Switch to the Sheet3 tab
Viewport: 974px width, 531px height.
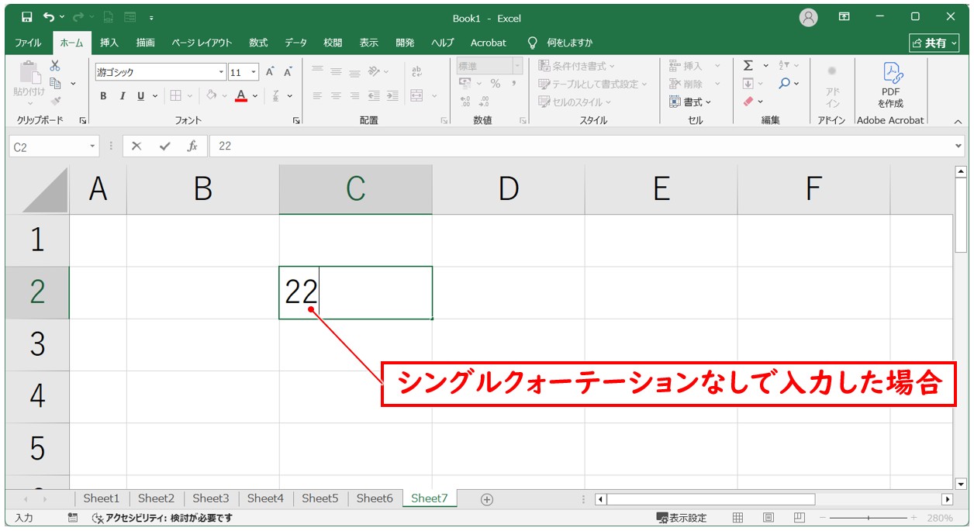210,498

§

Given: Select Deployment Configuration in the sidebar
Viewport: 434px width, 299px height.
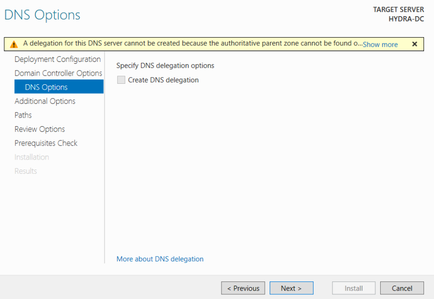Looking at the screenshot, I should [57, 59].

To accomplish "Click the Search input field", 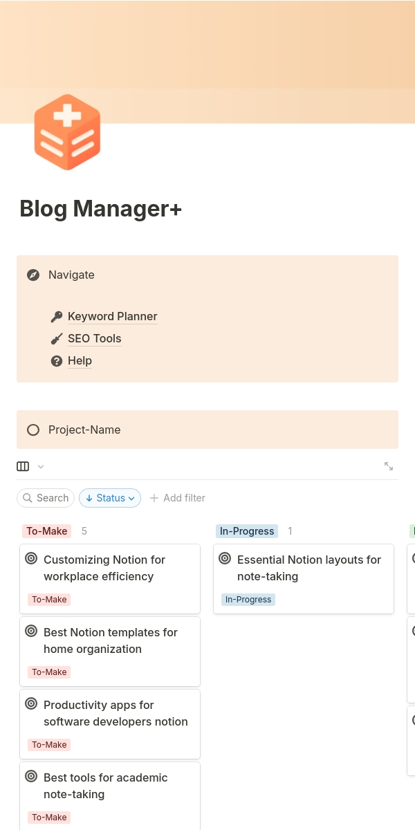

§

WORK TO COMPLETE: Lines wanted from the entries above: the one with "Viewport: 434px width, 299px height.", the one with "the Search input", and all lines between. Please copy them exactly, without the pictures and without anything else.

RESULT BELOW:
Viewport: 434px width, 299px height.
Looking at the screenshot, I should [57, 59].

To accomplish "Click the Search input field", 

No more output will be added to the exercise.